The Man Who Lost Himself is a lost 1920 American silent comedy-drama film directed by Clarence G. Badger and George D. Baker. It was produced by its star, stage actor William Faversham, and Lewis J. Selznick. The film is based on the 1918 novel of the same title by Henry De Vere Stacpoole. Faversham plays dual roles of an English nobleman and an American who looks just like him.
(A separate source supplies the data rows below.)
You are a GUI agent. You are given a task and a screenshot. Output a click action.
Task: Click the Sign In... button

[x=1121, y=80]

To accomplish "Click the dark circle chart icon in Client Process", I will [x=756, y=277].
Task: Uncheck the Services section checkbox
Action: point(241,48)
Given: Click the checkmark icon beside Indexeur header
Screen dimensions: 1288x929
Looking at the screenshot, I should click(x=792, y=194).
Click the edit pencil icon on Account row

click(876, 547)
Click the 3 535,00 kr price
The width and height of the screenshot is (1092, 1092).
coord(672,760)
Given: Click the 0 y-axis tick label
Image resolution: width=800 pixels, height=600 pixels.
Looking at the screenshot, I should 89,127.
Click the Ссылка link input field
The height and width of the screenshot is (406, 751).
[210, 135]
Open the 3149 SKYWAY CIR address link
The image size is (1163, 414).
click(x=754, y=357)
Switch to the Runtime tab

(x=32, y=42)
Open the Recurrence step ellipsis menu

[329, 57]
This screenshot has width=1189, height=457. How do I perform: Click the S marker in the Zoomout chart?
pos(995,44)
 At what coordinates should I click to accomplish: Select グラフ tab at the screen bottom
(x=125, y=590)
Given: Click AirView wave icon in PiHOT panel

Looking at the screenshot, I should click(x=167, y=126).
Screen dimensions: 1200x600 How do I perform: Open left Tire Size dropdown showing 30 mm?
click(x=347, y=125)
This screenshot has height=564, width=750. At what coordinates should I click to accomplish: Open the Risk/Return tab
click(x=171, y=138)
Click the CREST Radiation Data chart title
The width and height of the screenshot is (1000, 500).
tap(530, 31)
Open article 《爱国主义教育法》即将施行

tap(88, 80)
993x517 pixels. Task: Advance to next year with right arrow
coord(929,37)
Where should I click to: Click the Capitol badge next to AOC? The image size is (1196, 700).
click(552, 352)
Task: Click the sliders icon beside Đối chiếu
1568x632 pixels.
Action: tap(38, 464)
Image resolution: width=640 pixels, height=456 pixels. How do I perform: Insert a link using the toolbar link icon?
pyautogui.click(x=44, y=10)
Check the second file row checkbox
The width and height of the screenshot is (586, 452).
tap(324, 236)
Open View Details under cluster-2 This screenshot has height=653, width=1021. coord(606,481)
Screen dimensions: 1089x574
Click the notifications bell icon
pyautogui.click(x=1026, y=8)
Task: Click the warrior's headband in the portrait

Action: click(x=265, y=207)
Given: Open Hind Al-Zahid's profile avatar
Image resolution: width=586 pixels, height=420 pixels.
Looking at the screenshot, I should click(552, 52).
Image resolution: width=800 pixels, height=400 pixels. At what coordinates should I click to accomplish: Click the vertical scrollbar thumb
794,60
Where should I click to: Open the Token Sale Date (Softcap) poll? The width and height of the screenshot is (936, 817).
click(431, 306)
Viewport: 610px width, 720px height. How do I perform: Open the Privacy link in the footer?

The novel was later adapted again for a 1941 remake of the same title starring Brian Aherne and Kay Francis.

==Plot==
As described in a film magazine, American Victor Jones (Faversham) finds himself penniless and stranded in London. He meets the Earl of Rochester (Faversham), and the similarity between the two is so noticeable that even friends mistake Jones for the Earl. The Earl is estranged from his wife (Hopper) and family, owes great sums of money, and is considered in a bad light by acquaintances. He gets Jones drunk and sends him to the Rochester mansion, and then commits suicide. Until Jones receives a note written by the Earl prior to his death, he does not perceive his position. After reading the note, Jones immediately begins to pose as the Earl, but later reveals this scheme. However, he has fallen in love with the Earl's widow and they decide to reside in the United States.

==Cast==
- William Faversham as Victor Jones / Earl of Rochester
- Hedda Hopper as Countess of Rochester
- Violet Reed as Lady Plinlimon
- Radcliffe Steele as Sir Patrick Spence
- Claude Payton as Prince Maniloff
- Mathilde Brundage as Rochester's Mother
- Emily Fitzroy as Rochester's Aunt
- Downing Clarke as Rochester's Uncle

==Reception==
According to The New York Times reviewer, provided the viewer could accept that an American, with no prior knowledge of the Englishman's life, could pass for him, "Any one disposed to make the necessary assumptions may, and undoubtedly will, enjoy the photoplay, for the two leading rôles are played by William Faversham with unfailing pantomimic ability and sureness of characterization."